Bolivia y el lago Titicaca. Página 12




Desde el comienzo había temido está parte del viaje. Había oído que cruzar Bolivia era peligroso, un poco como atravesar el viejo oeste americano. En muchas cosas no se equivocaron. Era de día y estábamos en el cruce fronterizo de Bolivia y Perú, a tan solo unos minutos de Copacabana. Desde Puno ya se había visto parte del Lago Titicaca, un inmenso mar interior de azul claro y oscuro. Lo primero que me llamo la atención fueron los billetes, viejos, muy viejos. Como si en algún momento hace miles de años hubieran dejado de imprimirlos. También, fue en la primera frontera que me pusieron problema por ser colombiano. No es algo que me sorprenda, ya he vivido situaciones similares en muchos aeropuertos y oficinas de migraciones del mundo. Me pidieron unas fotocopias extras y el oficial demoró mi paso. Finalmente, me dijo “precauciones, acá no ha llegado la porcina, espero ninguno la traiga.”

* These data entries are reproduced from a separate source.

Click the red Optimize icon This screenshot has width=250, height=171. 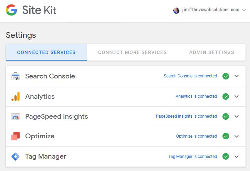coord(15,136)
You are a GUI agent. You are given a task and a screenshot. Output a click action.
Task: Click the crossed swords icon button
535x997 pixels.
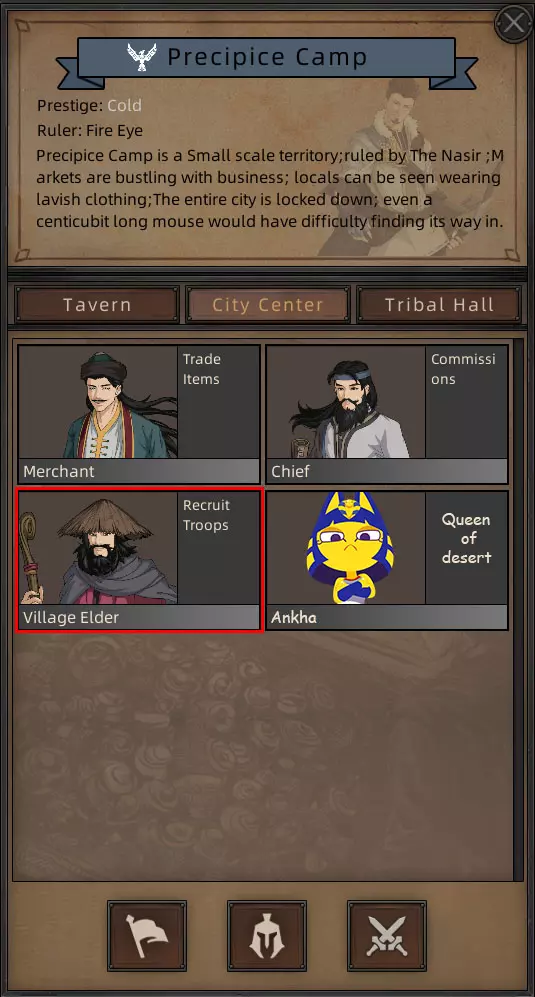pos(387,935)
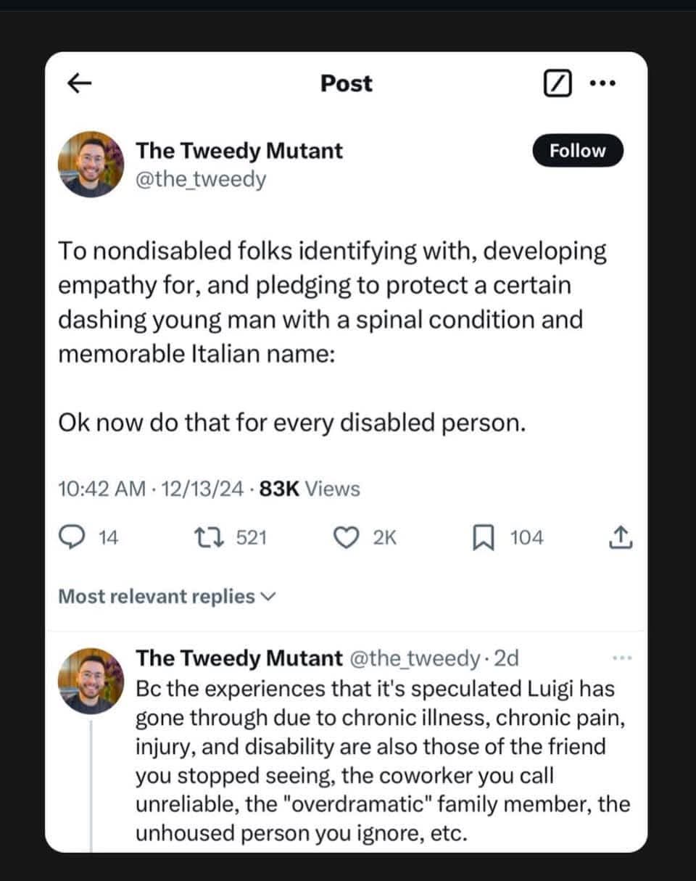Viewport: 696px width, 881px height.
Task: Open the post's three-dot more menu
Action: click(602, 84)
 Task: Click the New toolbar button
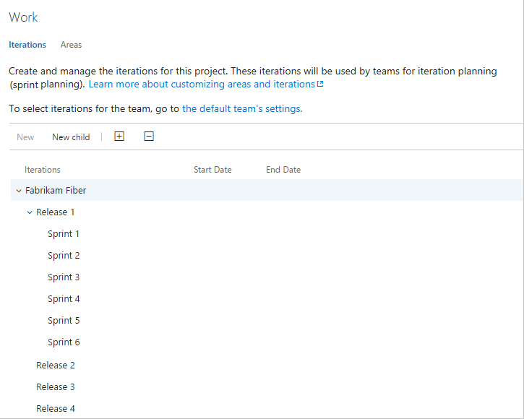25,137
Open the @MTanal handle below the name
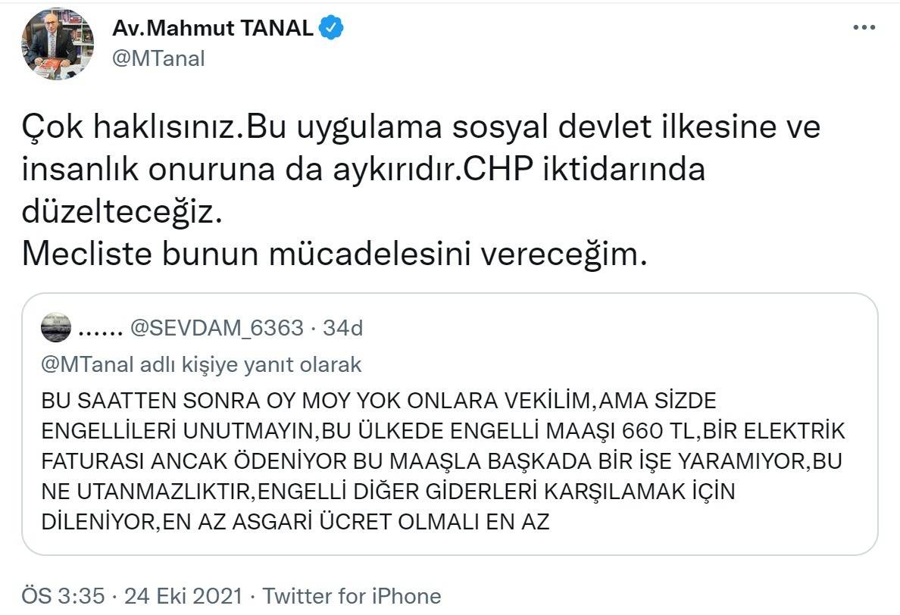The height and width of the screenshot is (615, 900). point(158,58)
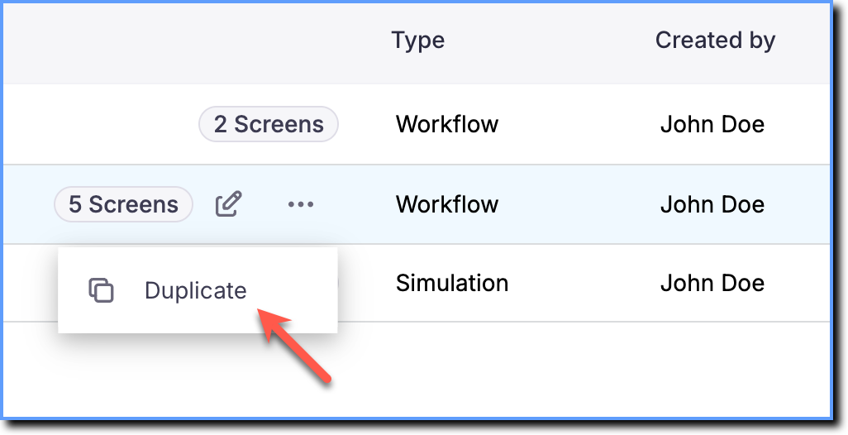Click the blank area below the Simulation row
The height and width of the screenshot is (435, 848).
click(x=541, y=370)
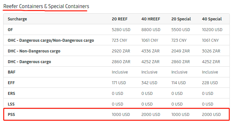Select the 4336 ZAR cell
233x124 pixels.
tap(150, 51)
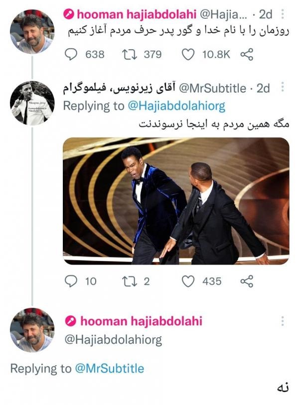The width and height of the screenshot is (299, 405).
Task: Share MrSubtitle's image reply
Action: (x=247, y=281)
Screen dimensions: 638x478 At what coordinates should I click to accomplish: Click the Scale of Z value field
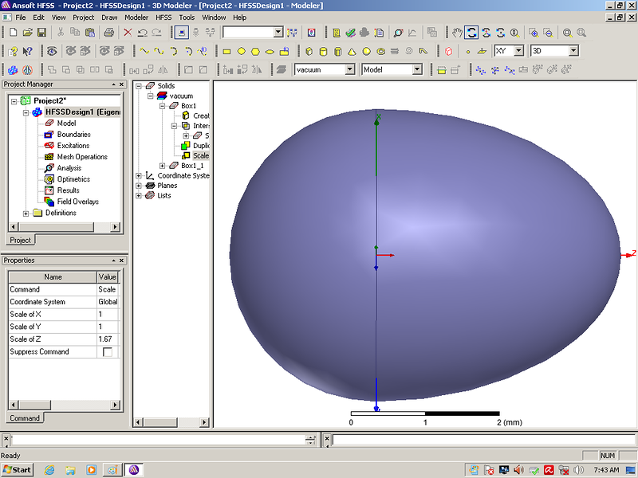(107, 339)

El bus nos dejo en Copacabana, en una calle cualquiera. Se suponía que era un directo hasta La Paz. Carlos estaba de afán. Pero el directo era con traspaso a un bus boliviano que vendría a recogernos hasta dentro de dos horas. Resignados fuimos hasta el lago, almorzamos trucha asada. Nos hicimos amigos de una pareja de esposos, ella colombiana y él suizo. Vivían en Chile e iban a fiestas a La Paz. Me invitaron a Santiago. El lago se proyectaba hacia el fondo de las montañas era una superficie brillante y limpia. En la orilla, habían patos gigantes de madera esperando sus viajeros. El sol rebotaba en las ondulaciones del agua, generando pequeños brillos que como escarcha adornaban la superficie del lago. Era una hermosa vista. En esas estaba cuando un campero blanco se le fue encima a una Land Rover parqueada a las afueras del restaurante. De inmediato, se armo la pelea. El conductor había tratado de huir, pero los dos carros habían quedado fusionados por las latas. Temí que se armara una balacera, como en el viejo oeste. Pero nada paso.

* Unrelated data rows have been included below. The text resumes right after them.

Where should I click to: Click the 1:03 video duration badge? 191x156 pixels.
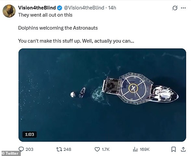[30, 135]
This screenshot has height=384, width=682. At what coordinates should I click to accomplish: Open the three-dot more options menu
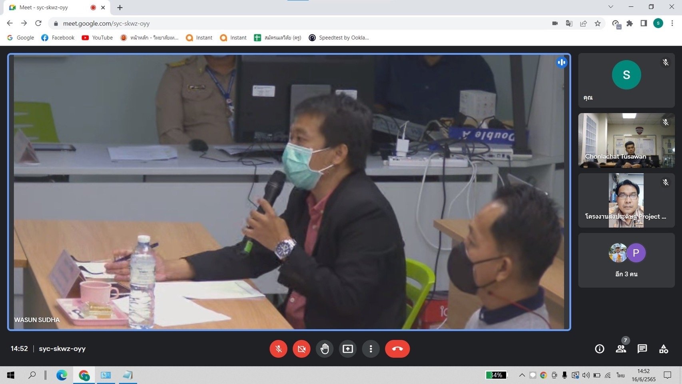click(371, 349)
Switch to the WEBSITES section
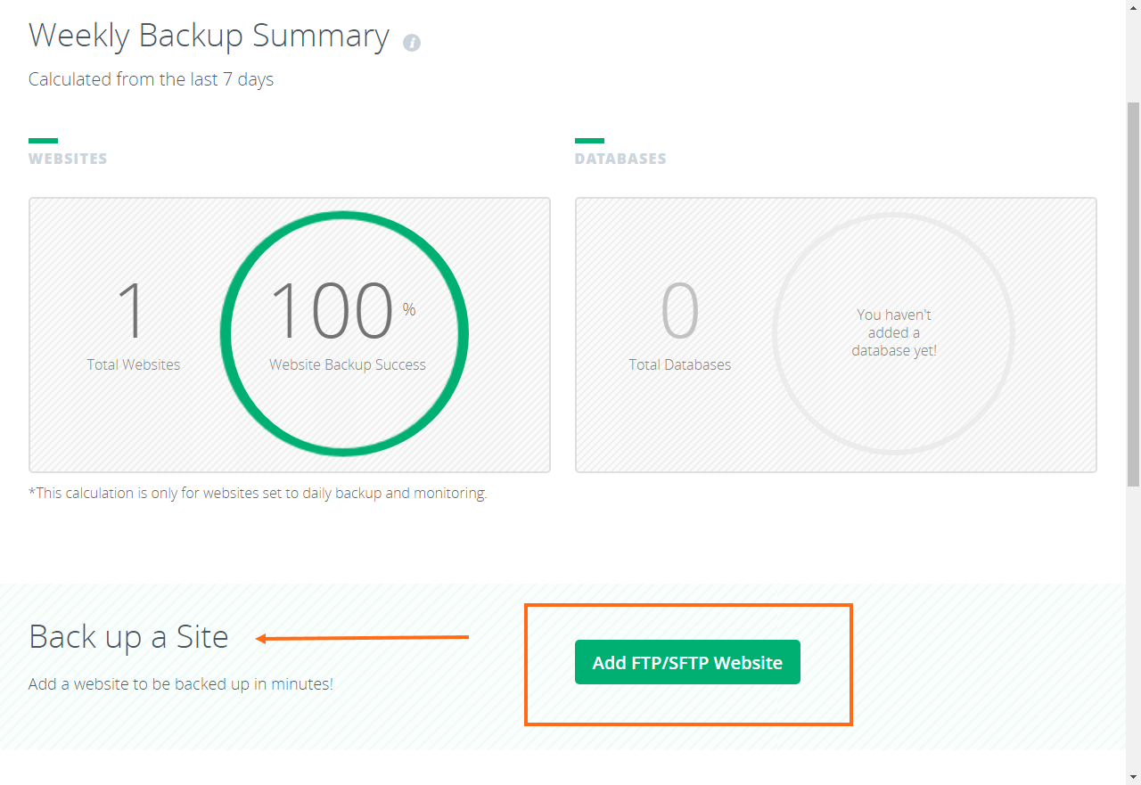1141x785 pixels. 68,158
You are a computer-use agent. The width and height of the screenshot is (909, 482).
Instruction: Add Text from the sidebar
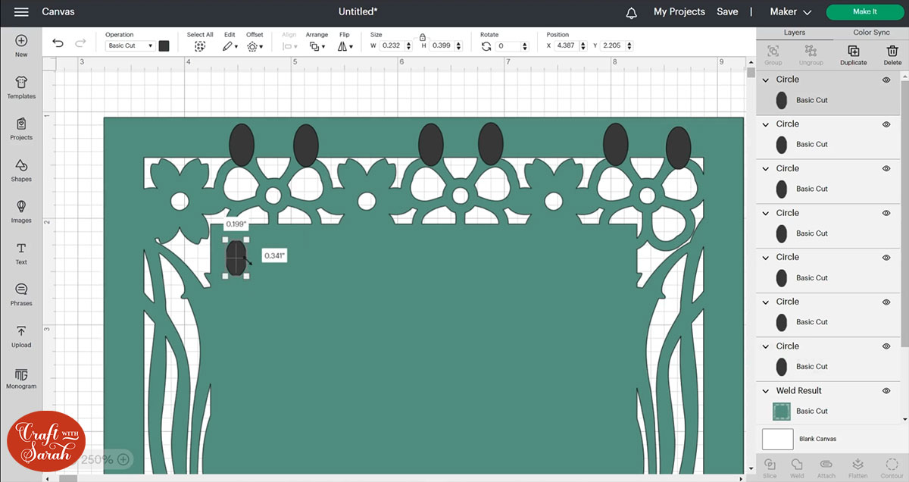click(21, 253)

De regreso a la calle. Nos subieron a un bus a medio armar. Era mitad bus, mitad camión. Los esposos contaron con mejor suerte y siguieron su viaje en una flota grande y decente. Carlinchi, dos londinenses de ascendencia hindú y una japonesa con su hijo negro terminamos en ese bus de pesadilla. Carlos me contó que en Bolivia, había muchos accidentes por fallas mecánicas, fallas causadas por camiones convertidos artesanalmente en buses. Su comentario fuera de lugar no hizo sino hacer más largo el viaje. Un viaje inolvidable. Pasar el Titicaca, no es fácil. Suben los buses a planchones gigantes que lentamente llegan a la otra orilla. Es común ver estos transportes atravesar el lago, perezosamente, con grandes buses en su espalda y gente dentro de ellos saludado y tomando fotos. Los dos londinenses eran amables, como la mayoría de ingleses. Al principio estaban perdidos y asustados, algo comprensible para personas que no saben ni dos palabras de español. Les ayudamos y nos hicimos amigos.

El viaje a la paz no fue largo. Tal vez porque a pesar del bus, los paisajes fueron los más hermosos de toda la travesía. Los Andes brillaban bajo un sol naranja, volviendo sus nevados de un dorado fuego. Las montañas estaban lejos, antes se atravesaba una extensa llanura de pasto seco. Las casas eran igual de miserables a las del resto de los países, pero estas si hacían juego con los colores y las sombras de los paisajes bolivianos. Pensé que seria un buen lugar para perderse unos años. Un lugar donde nadie me encontraría y donde se podría filmar la más bella película de la historia del cine.

La hipnosis se rompió con la llegada a La paz. Un trancon monumental bloqueo el buen viaje que llevábamos. Celebraban la fiesta nacional, habían afiches de Evo Morales como si se tratara del mismo Mesías, algo que ya había advertido en Copacabana. El bloqueo era causado por cientos de indígenas bolivianos que borrachos bailaban, gritaban y reían al otro lado de la avenida. En dos horas avanzamos un par de metros. Finalmente llegamos al terminal. Los Londinenses se despidieron, ellos iban a quedarse un par de días en la Paz. Nosotros seguíamos hacia Uyuni. El bus que nos llevaría allí, tardaría por lo menos unas doce horas. Carlos iba callado y enfermo. Ardía en fiebre y trataba de hablar poco. Se compró un poco de antigripales y se los metió todos. “Que tal sea la porcina”. Por si acaso se metió también dos pastillas de Tamiflu. Nuestro bus salió a las 7 y 30 de la noche.